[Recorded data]
☆ ☆ ☆ ☆ ☆ ☆ ☆

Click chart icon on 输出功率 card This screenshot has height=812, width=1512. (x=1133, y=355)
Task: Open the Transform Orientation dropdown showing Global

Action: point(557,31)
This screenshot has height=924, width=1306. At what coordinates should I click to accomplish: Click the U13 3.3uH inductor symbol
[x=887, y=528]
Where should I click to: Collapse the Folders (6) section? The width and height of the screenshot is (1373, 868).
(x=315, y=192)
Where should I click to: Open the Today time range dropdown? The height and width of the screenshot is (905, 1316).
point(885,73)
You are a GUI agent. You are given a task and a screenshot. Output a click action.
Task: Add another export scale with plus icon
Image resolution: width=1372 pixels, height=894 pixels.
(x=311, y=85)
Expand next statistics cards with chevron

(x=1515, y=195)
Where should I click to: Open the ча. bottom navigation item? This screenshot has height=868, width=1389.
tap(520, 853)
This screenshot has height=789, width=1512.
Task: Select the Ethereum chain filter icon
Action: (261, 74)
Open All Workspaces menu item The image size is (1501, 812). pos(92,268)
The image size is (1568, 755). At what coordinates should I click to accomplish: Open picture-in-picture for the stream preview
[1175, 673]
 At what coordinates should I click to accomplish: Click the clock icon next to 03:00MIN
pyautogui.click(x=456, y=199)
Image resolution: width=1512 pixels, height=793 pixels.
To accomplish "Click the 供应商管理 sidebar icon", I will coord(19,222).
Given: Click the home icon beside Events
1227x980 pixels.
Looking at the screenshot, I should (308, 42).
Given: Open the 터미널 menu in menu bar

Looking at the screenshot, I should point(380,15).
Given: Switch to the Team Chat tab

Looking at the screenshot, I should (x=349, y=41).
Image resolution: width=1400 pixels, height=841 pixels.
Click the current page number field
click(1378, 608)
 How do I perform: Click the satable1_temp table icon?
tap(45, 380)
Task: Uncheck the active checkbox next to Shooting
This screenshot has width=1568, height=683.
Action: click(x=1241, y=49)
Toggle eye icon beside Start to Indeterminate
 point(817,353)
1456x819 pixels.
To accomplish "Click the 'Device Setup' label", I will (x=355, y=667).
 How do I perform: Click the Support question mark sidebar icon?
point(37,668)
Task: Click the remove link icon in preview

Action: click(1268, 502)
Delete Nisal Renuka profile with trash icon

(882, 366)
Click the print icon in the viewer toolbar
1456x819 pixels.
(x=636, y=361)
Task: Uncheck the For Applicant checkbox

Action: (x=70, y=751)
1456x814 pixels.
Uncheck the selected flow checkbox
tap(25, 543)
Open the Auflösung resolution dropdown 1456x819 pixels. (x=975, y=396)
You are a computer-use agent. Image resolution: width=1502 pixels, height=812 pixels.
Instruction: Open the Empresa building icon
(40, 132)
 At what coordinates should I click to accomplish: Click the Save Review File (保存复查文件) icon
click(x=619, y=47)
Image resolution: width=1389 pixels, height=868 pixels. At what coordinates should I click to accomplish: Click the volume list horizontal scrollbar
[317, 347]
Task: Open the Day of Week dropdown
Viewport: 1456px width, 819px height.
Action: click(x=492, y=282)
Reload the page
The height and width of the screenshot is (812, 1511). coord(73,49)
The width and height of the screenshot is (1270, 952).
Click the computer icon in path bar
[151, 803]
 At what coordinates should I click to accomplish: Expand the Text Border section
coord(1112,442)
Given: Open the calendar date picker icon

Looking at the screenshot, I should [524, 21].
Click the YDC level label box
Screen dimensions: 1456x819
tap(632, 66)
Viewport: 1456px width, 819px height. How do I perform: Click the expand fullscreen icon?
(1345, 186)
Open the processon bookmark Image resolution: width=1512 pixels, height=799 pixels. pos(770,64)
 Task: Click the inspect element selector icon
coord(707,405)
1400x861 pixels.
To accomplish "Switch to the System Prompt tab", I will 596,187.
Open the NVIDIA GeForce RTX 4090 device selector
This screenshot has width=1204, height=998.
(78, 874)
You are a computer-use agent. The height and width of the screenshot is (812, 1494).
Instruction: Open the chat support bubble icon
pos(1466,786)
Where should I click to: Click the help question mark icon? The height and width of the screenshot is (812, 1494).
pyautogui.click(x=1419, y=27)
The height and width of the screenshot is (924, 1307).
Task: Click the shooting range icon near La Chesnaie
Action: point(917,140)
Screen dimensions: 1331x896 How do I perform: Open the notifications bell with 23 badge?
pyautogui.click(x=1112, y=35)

☆ ☆ ☆ ☆ ☆ ☆ ☆

Exercise details -
Print, without alteration, only the lines above between the one holding "Click the print icon in the viewer toolbar" and the one holding "Open the Auflösung", inclusive.

Solution -
Click the print icon in the viewer toolbar
1456x819 pixels.
(x=636, y=361)
Task: Uncheck the For Applicant checkbox

Action: (x=70, y=751)
1456x814 pixels.
Uncheck the selected flow checkbox
tap(25, 543)
Open the Auflösung resolution dropdown 1456x819 pixels. (x=975, y=396)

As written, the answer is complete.